▸ **EXCERPT**
______________________________
Friends, if we keep talking about Israel through technicalities, as if it were a zero-sum game, without nuance or complexity or an acknowledgement of each other’s lived experiences, then we are not going to resolve the Palestinian-Israeli crisis. We are not going to stop dumb college kids from saying dumb and terrible things and doing dumb and terrible things. We aren’t going to be able to support the kind of Israel we want to see—strong and diverse and safe. We are creating a no-man’s land within the Jewish community; no one wants to talk about Israel. I’ve seen it for years: a survey came out two years ago of rabbis across all three major movements that indicated the majority refrained from discussing Israel because they feared for their jobs; one prominent rabbi in the Northeast who does a great deal of social justice work told a group of us ten years ago to approach the topic of Israel gingerly, and treat it as a third rail in synagogue politics. And we see it in Delaware. How many people are still giving to ARZA, or are willing to go to an AIPAC or J-Street policy conference, or at least tell others? How many look over both shoulders while at Temple before talking about Israel so as not to get into a fight? I don’t know if you’ve noticed, but we’ve been without an Israel Advocacy Chair for more than two years, a Board position! Because no one wants to touch it.

So let’s go back to those popsicles, shall we? Did some blonde woman from LA who now lives in Jerusalem handing out popsicles resolve the borders, water rights, Palestinian Right of Return and the boundaries of Jerusalem? Nope. Did it resolve the issue on the Temple Mount? Nope. Did it bring back the lives of those killed—the policemen, the family, the young people at the protest? Sadly, no. But it was a human gesture, a recognition that the people shared a city, shared a love for that city, and a love for each other as well. It was neighborly, it was kind. And it allowed the people to be people, to recognize the humanity in one another, even for one brief, cool, sweet, drippy moment.

We need more of those moments. We need more opportunities that are safe, where we can sit with our fellow congregants and speak from our lived experiences, talk about what Israel means to each one of us personally. We need to start not at 30,000 feet, at borders and drip irrigation and the like. That doesn’t mean that isn’t interesting, that doesn’t mean it isn’t cool, but that’s not our starting point. Our starting point needs to be each other. Why do we care about Israel? What does that look like to me, or to you? Where does it come from? How does it relate to the rest of our lives? How can we listen and affirm that connection, deepen it, relate to it, let it resonate for ourselves? How does Israel challenge us, upset us? How do we create space to listen to one another, not scream the so-called correct answers at one another?
______________________________
▸ **WRITTEN REQUEST 1**
Answer these from the excerpt:
(a) What did the survey of rabbis from two years ago indicate?
(b) Where does the woman who handed out popsicles now live?
(c) What does the excerpt say the starting point needs to be?
▸ **WRITTEN REQUEST 2**
Reproduce word for word the part of the excerpt that opens with the words "We need more of" and closes with "at one another?".
Rely on the excerpt and nothing else.

▸ **RECORDED DATA**
______________________________
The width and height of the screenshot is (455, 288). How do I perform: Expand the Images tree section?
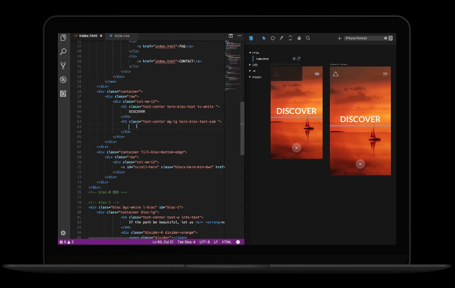tap(250, 77)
______________________________
▸ **TASK SOLUTION 1**
(a) The survey indicated that the majority of rabbis refrained from discussing Israel because they feared for their jobs.
(b) She now lives in Jerusalem.
(c) The starting point needs to be each other.

▸ **TASK SOLUTION 2**
We need more of those moments. We need more opportunities that are safe, where we can sit with our fellow congregants and speak from our lived experiences, talk about what Israel means to each one of us personally. We need to start not at 30,000 feet, at borders and drip irrigation and the like. That doesn’t mean that isn’t interesting, that doesn’t mean it isn’t cool, but that’s not our starting point. Our starting point needs to be each other. Why do we care about Israel? What does that look like to me, or to you? Where does it come from? How does it relate to the rest of our lives? How can we listen and affirm that connection, deepen it, relate to it, let it resonate for ourselves? How does Israel challenge us, upset us? How do we create space to listen to one another, not scream the so-called correct answers at one another?